**Exercise instructions:** From the records below, report the number of lines that contain "agent", and add nothing.

**Information shown:**
-*-*-
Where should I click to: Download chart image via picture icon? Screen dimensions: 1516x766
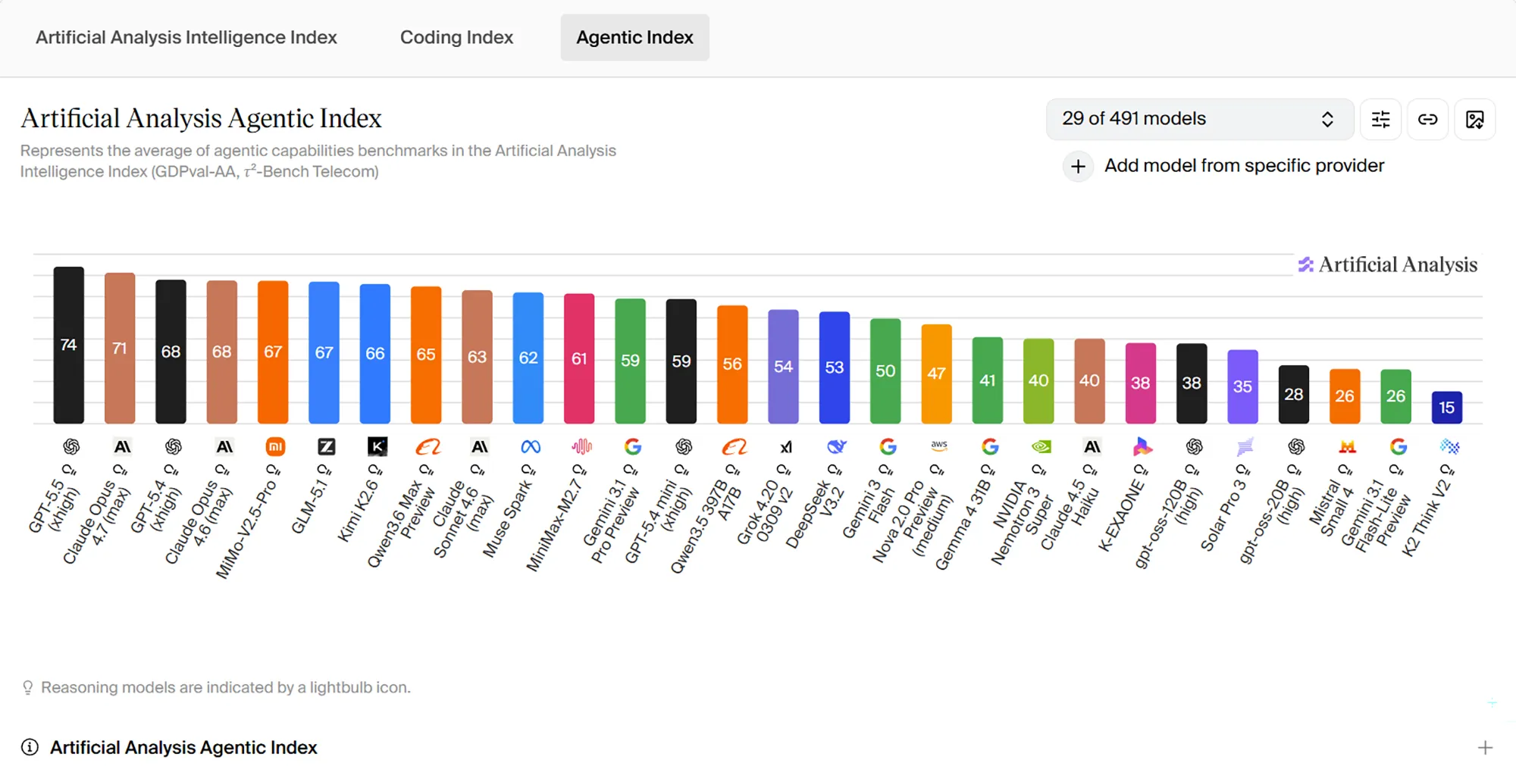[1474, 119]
-*-*-
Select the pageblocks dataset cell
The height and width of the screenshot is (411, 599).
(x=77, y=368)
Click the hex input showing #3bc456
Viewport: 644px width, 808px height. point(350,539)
-*-*-
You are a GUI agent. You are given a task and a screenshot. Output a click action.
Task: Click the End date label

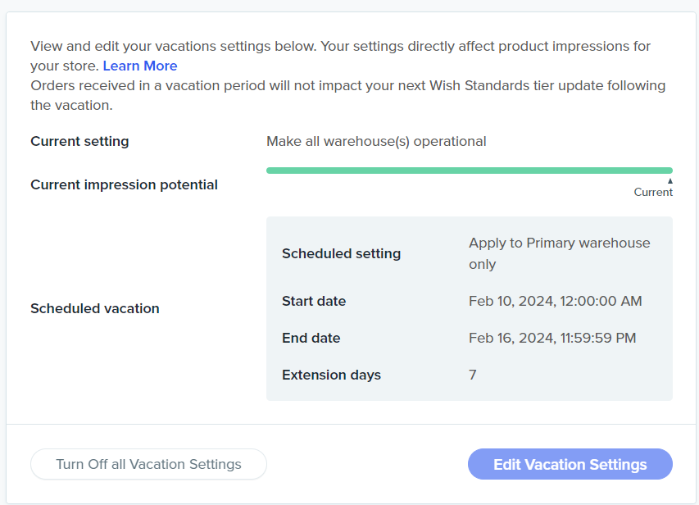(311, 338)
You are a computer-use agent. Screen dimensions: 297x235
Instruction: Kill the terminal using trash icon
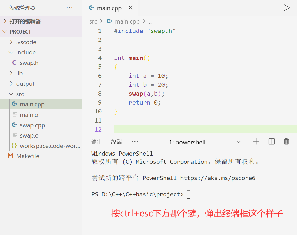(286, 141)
-*-*-
**Written reply:** 2